O plenário do Senado Federal aprovou a proposta legislativa que estende, até o ano de 2030, o período para a aplicação de recursos do Fundo de Garantia do Tempo de Serviço (FGTS) em operações de crédito direcionadas a hospitais filantrópicos e Santas Casas de Misericórdia. O Projeto de Lei 2.465/2026, agora finalizado no Congresso Nacional, segue para a sanção da Presidência da República.
Essa modalidade de financiamento também contempla instituições sem fins lucrativos que se dedicam ao atendimento de pessoas com deficiência, complementando os serviços oferecidos pelo Sistema Único de Saúde (SUS).

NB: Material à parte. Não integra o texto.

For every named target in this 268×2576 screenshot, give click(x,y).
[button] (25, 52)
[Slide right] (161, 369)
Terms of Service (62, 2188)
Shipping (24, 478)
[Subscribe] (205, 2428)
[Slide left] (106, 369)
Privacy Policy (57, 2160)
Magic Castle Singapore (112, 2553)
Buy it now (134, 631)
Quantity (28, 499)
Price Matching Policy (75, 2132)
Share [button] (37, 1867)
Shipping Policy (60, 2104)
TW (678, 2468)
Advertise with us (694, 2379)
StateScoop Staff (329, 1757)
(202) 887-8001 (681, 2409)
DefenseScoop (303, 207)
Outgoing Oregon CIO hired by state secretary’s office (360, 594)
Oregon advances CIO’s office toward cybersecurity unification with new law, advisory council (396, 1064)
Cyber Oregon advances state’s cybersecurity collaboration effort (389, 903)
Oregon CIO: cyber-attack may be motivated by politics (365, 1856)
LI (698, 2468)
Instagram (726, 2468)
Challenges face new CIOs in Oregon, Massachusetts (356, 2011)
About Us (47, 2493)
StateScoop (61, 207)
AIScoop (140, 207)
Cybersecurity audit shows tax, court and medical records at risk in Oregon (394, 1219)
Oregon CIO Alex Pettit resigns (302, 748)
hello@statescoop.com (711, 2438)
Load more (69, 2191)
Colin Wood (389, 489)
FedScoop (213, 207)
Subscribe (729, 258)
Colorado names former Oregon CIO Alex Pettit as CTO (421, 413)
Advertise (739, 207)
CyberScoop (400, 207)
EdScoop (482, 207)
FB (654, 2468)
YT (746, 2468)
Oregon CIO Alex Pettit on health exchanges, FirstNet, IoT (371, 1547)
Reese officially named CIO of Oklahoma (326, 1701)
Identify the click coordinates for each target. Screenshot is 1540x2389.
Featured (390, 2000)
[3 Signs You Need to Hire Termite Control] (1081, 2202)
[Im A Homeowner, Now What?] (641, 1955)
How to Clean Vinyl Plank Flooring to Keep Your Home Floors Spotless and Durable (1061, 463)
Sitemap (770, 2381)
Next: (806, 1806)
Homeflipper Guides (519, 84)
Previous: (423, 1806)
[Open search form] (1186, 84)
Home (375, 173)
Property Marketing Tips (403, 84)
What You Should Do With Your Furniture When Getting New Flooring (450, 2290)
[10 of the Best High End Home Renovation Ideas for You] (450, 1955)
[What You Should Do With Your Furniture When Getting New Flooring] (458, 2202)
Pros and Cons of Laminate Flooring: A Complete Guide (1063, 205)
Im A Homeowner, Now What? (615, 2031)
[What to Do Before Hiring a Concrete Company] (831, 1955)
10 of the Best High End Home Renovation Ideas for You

Contexto e Benefícios da Medida
A possibilidade de acesso a crédito com juros mais baixos pelo FGTS, para essas entidades, teve início em 2018 por meio de uma medida provisória, que posteriormente foi convertida em lei federal no ano seguinte, e estava prevista para se encerrar em 2022. De acordo com informações do governo, durante o tempo em que esteve vigente, a linha de crédito proporcionou empréstimos que totalizaram cerca de R$ 3 bilhões, beneficiando 140 entidades hospitalares filantrópicas através de 134 operações sem destinação específica e outras 122 operações focadas na reestruturação financeira.
A extensão do prazo para esse financiamento é esperada para facilitar a reorganização das dívidas dessas organizações, contribuindo para uma diminuição substancial dos encargos financeiros. A projeção é que as taxas anuais, que atualmente giram em torno de 18%, possam ser reduzidas para aproximadamente 12%.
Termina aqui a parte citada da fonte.